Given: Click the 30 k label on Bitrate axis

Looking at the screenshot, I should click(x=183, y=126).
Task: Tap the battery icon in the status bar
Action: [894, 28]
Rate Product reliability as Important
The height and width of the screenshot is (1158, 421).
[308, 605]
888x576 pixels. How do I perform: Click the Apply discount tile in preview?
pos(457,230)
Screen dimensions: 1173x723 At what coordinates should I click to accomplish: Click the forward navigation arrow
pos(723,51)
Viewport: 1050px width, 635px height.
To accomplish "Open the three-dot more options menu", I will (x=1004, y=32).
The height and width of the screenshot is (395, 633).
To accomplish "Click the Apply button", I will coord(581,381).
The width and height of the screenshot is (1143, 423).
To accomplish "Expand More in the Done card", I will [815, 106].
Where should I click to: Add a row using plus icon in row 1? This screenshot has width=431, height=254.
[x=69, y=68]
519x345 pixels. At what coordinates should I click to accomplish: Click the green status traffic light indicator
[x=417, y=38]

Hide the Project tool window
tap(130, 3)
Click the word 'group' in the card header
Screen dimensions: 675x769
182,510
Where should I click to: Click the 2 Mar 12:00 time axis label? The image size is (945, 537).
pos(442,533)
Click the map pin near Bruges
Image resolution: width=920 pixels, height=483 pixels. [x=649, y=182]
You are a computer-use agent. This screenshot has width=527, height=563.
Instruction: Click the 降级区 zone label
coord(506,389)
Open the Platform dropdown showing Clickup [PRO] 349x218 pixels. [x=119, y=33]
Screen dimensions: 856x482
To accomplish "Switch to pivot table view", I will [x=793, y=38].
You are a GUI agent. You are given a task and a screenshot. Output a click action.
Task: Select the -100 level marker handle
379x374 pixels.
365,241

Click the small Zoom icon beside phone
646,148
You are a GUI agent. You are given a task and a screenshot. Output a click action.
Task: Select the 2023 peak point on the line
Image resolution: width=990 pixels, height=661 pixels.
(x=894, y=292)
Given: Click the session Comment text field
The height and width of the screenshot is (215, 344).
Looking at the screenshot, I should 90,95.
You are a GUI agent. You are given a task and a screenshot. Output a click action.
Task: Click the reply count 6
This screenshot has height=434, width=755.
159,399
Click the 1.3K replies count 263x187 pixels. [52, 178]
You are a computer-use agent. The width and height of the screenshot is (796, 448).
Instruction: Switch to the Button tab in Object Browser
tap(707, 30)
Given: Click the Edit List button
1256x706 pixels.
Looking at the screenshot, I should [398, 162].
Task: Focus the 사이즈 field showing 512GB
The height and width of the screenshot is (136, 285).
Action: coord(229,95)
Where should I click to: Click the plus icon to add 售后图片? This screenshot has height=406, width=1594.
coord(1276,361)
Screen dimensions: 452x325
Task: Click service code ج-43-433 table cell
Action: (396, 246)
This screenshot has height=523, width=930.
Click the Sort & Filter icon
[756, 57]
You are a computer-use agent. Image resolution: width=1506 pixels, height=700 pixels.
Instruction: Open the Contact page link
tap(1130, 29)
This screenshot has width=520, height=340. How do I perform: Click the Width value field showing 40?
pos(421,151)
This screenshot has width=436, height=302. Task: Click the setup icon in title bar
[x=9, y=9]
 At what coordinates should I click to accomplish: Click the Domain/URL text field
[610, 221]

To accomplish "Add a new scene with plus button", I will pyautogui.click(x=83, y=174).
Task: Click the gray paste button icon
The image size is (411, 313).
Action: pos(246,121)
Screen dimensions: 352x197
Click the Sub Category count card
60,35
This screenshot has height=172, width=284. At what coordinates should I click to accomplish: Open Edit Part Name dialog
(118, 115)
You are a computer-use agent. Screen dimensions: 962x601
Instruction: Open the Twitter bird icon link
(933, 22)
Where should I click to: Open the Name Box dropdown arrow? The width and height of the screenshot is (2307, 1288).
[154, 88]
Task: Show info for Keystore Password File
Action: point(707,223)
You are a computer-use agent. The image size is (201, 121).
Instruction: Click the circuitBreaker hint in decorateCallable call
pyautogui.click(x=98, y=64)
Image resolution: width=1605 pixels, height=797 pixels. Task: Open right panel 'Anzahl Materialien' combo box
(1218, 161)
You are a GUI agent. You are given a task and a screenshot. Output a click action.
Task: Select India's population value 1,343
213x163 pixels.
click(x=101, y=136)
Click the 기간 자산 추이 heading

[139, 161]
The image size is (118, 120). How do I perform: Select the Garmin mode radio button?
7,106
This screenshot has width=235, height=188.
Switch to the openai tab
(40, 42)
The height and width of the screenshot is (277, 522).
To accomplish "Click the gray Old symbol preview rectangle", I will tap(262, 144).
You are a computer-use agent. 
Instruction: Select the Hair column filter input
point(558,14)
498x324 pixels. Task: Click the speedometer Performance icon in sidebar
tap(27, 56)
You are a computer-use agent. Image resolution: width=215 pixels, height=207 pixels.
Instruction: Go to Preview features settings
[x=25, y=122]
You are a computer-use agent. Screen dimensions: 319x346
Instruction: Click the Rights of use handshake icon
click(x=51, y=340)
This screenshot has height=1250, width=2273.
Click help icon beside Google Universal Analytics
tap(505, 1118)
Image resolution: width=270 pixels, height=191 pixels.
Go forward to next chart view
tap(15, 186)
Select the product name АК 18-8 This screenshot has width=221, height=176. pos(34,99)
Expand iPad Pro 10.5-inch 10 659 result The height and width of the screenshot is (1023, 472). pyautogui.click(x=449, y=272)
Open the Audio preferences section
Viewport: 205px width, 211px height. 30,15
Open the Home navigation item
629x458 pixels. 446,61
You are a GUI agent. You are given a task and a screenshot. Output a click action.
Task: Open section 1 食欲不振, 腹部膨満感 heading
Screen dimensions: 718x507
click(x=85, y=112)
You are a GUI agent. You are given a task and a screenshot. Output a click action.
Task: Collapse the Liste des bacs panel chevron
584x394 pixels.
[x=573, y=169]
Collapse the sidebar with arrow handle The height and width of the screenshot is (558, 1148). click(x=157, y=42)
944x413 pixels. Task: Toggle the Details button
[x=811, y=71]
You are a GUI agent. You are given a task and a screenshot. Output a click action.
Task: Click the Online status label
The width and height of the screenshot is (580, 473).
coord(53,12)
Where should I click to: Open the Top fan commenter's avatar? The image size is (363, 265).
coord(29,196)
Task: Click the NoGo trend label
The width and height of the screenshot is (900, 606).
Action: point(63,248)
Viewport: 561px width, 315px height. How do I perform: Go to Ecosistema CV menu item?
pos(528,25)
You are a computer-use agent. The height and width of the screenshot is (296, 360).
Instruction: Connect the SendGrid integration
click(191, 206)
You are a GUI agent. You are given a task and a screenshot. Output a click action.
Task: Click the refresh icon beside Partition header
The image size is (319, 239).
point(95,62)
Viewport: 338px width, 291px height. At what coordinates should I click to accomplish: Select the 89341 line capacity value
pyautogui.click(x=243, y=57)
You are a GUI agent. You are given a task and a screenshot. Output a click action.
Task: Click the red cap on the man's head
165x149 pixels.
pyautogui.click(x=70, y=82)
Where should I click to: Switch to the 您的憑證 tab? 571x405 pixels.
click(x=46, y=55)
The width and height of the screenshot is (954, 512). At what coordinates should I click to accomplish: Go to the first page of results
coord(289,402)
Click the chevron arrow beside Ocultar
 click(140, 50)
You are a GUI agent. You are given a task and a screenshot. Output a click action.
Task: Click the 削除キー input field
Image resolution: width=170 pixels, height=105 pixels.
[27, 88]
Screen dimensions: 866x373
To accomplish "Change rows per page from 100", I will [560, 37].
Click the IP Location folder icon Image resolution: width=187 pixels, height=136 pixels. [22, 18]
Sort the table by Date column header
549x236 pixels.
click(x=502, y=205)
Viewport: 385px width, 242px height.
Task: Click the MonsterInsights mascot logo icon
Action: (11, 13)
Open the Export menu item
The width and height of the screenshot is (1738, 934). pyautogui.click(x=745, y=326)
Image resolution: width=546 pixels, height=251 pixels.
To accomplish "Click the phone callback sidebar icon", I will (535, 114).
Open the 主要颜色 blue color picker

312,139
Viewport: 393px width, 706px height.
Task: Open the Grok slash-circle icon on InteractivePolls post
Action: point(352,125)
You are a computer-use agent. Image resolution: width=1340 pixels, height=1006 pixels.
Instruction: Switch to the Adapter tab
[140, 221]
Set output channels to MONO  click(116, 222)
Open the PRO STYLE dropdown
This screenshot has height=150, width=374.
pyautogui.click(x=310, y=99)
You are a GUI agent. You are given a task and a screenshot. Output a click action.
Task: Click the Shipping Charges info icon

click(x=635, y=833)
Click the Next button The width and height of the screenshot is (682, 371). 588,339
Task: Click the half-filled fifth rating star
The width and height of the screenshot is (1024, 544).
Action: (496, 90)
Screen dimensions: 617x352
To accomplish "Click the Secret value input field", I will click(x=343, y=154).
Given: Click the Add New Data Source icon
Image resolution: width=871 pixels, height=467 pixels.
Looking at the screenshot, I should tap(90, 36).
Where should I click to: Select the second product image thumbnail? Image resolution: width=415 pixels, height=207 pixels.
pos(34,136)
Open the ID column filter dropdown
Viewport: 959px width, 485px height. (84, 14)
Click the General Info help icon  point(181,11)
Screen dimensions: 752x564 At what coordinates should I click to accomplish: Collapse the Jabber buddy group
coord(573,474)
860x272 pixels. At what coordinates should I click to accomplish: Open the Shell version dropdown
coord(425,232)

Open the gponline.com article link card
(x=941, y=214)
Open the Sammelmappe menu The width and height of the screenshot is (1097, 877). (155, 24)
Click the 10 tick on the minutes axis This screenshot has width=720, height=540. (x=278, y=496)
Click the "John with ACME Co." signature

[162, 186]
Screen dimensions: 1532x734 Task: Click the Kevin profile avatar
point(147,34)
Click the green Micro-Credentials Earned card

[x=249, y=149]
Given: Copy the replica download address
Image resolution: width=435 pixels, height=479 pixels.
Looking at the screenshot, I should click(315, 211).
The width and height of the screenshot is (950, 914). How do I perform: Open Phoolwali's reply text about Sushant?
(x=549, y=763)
____________
> Problem
Once the line containing "Rate Product reliability as Important" has been written out, please stop; every line before it, back to the first line of the records above, should be given exactly.

> Task solution
Given: Click the 30 k label on Bitrate axis

Looking at the screenshot, I should click(x=183, y=126).
Task: Tap the battery icon in the status bar
Action: [894, 28]
Rate Product reliability as Important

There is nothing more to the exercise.